Given task -> Please repeat the records from the line with "Given: Open the Sign the Petition card title" up to and including the line with "1351x606 pixels. tap(750, 28)", swapping "Test Manager" for "Test Planner" and leaving everything else untouched.

----- Exercise material

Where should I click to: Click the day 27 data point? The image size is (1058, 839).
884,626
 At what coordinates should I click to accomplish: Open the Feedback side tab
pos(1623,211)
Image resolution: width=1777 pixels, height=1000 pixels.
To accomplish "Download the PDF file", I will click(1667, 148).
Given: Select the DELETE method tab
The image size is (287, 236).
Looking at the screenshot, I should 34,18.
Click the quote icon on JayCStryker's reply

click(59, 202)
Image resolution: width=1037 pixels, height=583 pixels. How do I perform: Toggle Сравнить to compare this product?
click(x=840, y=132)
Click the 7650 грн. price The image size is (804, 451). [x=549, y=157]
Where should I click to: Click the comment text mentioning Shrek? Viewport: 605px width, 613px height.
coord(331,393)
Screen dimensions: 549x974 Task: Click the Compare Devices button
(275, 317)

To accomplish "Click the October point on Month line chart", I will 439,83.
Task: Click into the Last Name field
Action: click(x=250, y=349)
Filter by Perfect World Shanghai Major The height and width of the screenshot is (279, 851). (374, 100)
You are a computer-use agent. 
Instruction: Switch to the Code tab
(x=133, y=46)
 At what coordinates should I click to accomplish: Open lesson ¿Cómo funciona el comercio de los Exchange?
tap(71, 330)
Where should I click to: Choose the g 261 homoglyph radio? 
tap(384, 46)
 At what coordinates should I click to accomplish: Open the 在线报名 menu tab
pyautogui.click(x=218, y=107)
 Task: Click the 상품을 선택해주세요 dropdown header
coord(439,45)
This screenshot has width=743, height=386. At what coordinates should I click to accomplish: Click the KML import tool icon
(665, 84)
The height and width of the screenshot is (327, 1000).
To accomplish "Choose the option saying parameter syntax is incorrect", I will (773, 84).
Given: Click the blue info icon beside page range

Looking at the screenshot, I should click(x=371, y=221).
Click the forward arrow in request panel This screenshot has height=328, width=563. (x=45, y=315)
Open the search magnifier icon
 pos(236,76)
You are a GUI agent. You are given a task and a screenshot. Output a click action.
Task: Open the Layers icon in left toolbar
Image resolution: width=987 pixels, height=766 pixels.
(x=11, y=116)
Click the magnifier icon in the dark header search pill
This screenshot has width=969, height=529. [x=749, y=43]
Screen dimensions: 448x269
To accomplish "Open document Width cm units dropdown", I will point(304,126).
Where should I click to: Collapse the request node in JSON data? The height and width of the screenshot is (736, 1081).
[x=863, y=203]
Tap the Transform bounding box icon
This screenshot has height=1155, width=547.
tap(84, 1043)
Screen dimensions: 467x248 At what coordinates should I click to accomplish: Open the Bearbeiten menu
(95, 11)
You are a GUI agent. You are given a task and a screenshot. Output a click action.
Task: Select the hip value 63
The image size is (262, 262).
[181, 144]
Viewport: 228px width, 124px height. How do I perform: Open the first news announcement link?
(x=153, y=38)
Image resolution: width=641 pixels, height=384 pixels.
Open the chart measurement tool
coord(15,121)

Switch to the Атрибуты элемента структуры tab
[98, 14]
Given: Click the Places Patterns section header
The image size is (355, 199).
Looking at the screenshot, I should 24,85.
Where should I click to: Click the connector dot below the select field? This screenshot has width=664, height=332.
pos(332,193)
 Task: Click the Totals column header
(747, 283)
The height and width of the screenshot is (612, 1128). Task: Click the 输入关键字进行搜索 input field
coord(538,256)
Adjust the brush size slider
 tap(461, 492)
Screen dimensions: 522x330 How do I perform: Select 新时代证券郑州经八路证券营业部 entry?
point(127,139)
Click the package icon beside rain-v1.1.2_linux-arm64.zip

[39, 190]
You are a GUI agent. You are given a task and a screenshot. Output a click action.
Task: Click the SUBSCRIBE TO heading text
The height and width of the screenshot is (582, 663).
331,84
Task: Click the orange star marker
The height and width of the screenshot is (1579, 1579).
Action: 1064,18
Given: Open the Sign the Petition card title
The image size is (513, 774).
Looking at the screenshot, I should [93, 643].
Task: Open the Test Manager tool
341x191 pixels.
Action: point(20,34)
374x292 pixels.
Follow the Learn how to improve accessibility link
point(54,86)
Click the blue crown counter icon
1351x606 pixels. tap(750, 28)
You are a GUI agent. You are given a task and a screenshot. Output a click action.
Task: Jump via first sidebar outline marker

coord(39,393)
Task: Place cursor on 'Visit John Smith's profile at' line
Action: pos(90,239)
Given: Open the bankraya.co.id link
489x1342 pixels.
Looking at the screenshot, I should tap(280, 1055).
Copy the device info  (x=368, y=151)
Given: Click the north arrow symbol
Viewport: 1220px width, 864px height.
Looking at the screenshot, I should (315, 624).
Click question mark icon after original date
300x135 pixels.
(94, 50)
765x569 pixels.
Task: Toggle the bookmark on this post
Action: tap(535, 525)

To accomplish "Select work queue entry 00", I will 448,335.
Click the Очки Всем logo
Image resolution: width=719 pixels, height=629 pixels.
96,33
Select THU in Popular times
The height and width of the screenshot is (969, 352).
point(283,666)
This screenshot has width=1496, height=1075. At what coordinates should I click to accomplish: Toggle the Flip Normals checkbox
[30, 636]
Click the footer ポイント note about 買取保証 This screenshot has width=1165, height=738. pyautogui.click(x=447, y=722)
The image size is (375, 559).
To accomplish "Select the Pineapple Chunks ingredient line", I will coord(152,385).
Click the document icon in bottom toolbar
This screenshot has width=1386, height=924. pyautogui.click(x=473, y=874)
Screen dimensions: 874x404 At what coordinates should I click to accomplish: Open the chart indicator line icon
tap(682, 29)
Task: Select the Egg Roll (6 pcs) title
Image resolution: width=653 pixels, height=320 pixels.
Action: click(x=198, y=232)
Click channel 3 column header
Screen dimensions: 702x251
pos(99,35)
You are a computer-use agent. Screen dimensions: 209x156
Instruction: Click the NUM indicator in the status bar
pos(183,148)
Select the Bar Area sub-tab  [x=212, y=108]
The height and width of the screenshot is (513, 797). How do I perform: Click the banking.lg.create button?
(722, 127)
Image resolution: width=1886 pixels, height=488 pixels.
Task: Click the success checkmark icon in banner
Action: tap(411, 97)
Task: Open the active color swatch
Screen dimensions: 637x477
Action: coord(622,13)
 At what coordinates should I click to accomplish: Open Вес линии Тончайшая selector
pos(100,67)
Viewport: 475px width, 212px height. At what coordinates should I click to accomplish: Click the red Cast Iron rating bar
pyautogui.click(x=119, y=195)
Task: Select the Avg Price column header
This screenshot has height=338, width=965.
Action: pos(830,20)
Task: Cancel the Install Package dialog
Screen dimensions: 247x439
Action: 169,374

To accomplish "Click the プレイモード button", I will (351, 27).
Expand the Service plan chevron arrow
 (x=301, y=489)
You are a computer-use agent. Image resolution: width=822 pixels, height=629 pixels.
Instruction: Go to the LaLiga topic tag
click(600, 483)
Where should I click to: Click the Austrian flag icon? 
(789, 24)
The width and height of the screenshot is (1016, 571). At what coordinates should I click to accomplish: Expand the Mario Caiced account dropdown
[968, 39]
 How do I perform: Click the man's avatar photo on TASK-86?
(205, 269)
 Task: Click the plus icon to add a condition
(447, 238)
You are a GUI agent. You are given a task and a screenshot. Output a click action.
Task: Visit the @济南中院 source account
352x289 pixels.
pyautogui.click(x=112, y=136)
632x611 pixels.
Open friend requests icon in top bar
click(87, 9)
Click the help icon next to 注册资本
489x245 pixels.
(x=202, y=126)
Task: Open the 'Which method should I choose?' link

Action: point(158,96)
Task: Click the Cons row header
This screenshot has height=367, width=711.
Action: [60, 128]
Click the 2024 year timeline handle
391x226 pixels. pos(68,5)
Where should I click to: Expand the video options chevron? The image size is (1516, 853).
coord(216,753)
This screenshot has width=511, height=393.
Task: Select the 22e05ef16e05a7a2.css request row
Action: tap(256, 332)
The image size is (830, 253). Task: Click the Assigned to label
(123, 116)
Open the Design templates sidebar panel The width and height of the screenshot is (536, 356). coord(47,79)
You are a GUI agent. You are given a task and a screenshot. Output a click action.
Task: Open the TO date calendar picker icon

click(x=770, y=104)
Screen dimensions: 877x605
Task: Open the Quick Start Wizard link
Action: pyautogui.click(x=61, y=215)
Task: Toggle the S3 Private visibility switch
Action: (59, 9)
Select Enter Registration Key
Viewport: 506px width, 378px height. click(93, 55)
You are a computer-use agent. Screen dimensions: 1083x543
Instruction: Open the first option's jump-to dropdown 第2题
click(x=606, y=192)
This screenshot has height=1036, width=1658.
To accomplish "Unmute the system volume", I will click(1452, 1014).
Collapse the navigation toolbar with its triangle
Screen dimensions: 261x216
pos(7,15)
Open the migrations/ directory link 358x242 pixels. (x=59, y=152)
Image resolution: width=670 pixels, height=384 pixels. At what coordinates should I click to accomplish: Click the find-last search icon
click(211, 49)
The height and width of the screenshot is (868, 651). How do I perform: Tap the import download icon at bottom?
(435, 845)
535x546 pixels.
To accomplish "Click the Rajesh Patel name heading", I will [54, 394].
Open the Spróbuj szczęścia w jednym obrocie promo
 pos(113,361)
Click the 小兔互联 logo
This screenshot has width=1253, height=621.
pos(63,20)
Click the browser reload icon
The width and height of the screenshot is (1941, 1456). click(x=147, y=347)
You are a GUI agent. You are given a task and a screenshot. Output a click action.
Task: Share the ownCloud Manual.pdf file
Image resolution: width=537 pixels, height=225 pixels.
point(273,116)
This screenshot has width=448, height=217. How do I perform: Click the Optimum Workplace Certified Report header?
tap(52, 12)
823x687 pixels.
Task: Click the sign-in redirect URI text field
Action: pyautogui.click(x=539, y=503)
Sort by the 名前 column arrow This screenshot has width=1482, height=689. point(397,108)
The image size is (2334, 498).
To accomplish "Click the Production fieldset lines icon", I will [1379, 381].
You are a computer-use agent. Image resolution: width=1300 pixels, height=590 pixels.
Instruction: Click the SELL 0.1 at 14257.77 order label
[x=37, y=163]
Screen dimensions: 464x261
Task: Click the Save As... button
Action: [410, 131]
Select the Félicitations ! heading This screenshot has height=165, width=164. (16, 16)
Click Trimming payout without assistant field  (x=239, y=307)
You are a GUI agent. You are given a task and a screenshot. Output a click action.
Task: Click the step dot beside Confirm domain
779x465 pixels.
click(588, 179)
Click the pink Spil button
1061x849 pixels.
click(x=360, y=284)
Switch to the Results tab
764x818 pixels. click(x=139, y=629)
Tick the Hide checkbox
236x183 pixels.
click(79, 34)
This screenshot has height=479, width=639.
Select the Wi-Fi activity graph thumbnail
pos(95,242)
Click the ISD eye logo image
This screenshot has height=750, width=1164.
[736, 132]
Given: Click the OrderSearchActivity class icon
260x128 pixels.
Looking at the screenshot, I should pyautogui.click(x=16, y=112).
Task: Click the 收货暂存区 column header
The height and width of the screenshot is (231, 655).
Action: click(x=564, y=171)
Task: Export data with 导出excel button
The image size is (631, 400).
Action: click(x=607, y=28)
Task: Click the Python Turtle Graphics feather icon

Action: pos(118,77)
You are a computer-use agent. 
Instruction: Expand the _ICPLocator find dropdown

----------

Solution ->
Given: Open the Sign the Petition card title
The image size is (513, 774).
Looking at the screenshot, I should [93, 643].
Task: Open the Test Planner tool
341x191 pixels.
Action: point(20,34)
374x292 pixels.
Follow the Learn how to improve accessibility link
point(54,86)
Click the blue crown counter icon
1351x606 pixels. tap(750, 28)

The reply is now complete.